Rapport Gemeentelijke Ombudsman
Geen verantwoordelijkheid voor traject Gemeente Amsterdam Dienst Werk en Inkomen
19 januari 2009 RA0933477
Samenvatting Een man die in de bijstand zit, volgt een traject naar zelfstandig ondernemerschap bij het Ondernemershuis Nieuw West. Hij is ontevreden over de wijze waarop zijn adviseur hem begeleidt en dient daarover een klacht in. DWI, die de man naar het huis verwezen had, besluit daarop het traject te beëindigen. Hij stapt naar de ombudsman. De ombudsman doet navraag bij DWI, maar de dienst voelt zich niet verantwoordelijk voor het reintegratiebureau, het klantencontact en de klachtbehandeling. De Gemeentelijke Ombudsman is het daarmee niet eens: het re-integratiebureau verricht gemeentelijke taken zoals de re-integratie van bijstandsgerechtigden. Daarvoor blijft DWI verantwoordelijk, ook bij uitbesteding daarvan. DWI zal dan ook de regie moeten houden over de klachtbehandeling. Over de beëindiging van het traject merkt de Gemeentelijke Ombudsman op dat verzoeker het slachtoffer is geworden van verschil van inzicht tussen de oude en de nieuwe klantmanager. Hij is langdurig aan het lijntje gehouden. Dat is niet redelijk.
Oordeel De onderzochte gedragingen zijn onbehoorlijk.

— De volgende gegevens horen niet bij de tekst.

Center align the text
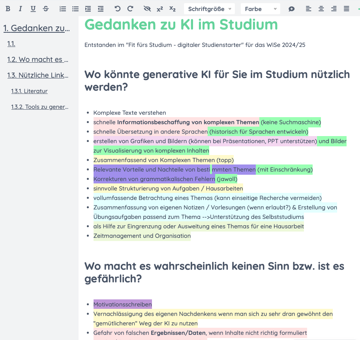This screenshot has width=360, height=340. point(321,9)
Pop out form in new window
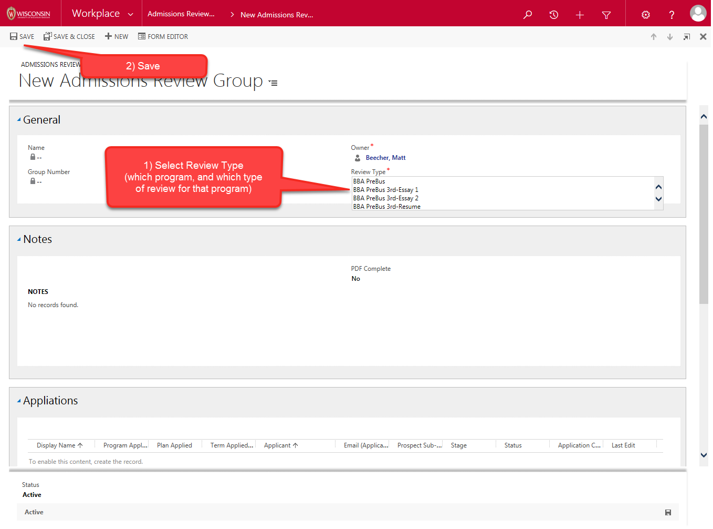The height and width of the screenshot is (529, 713). coord(686,37)
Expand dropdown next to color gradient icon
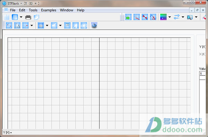208x137 pixels. [x=170, y=17]
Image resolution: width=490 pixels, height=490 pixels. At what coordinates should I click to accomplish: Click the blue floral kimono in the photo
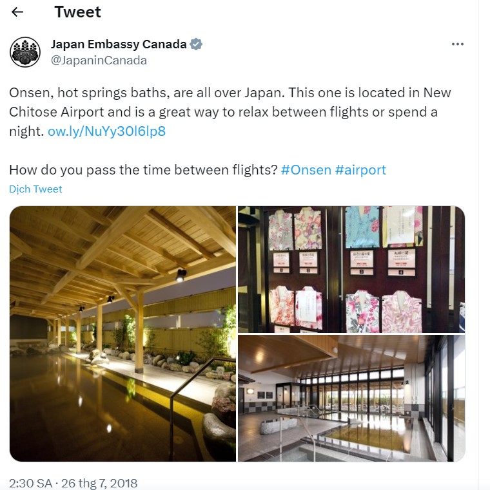tap(362, 227)
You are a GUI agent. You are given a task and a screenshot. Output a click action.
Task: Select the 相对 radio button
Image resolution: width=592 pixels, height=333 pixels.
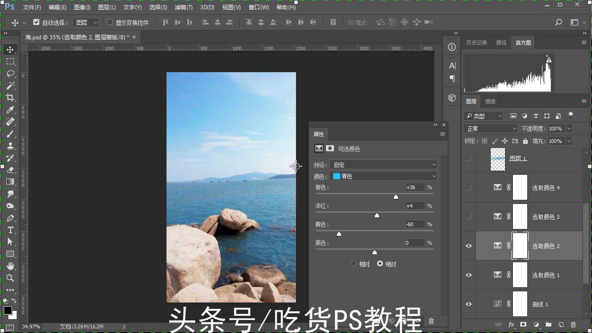point(353,264)
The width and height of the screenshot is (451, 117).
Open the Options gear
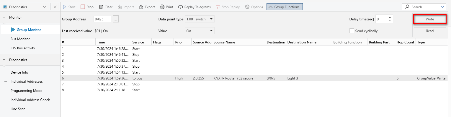click(247, 7)
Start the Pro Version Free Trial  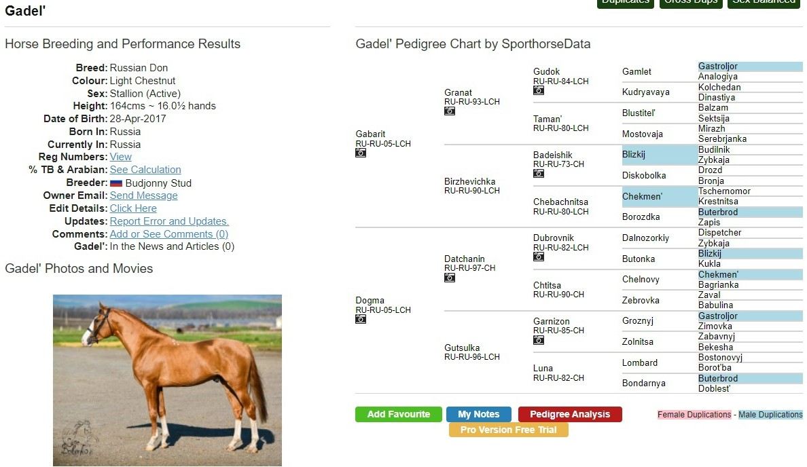click(x=508, y=430)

Rapportnummer: RA0933477 Datum : 19 januari 2009 Pagina : 2/7
Verzoek Het verzoek tot onderzoek is op 5 februari 2008 op het spreekuur ingediend en betreft de gemeente Amsterdam, Dienst Werk en Inkomen. Het gevraagde onderzoek heeft betrekking op: • de behandeling van een klacht over een re-integratiebureau • de beëindiging van een re-integratietraject.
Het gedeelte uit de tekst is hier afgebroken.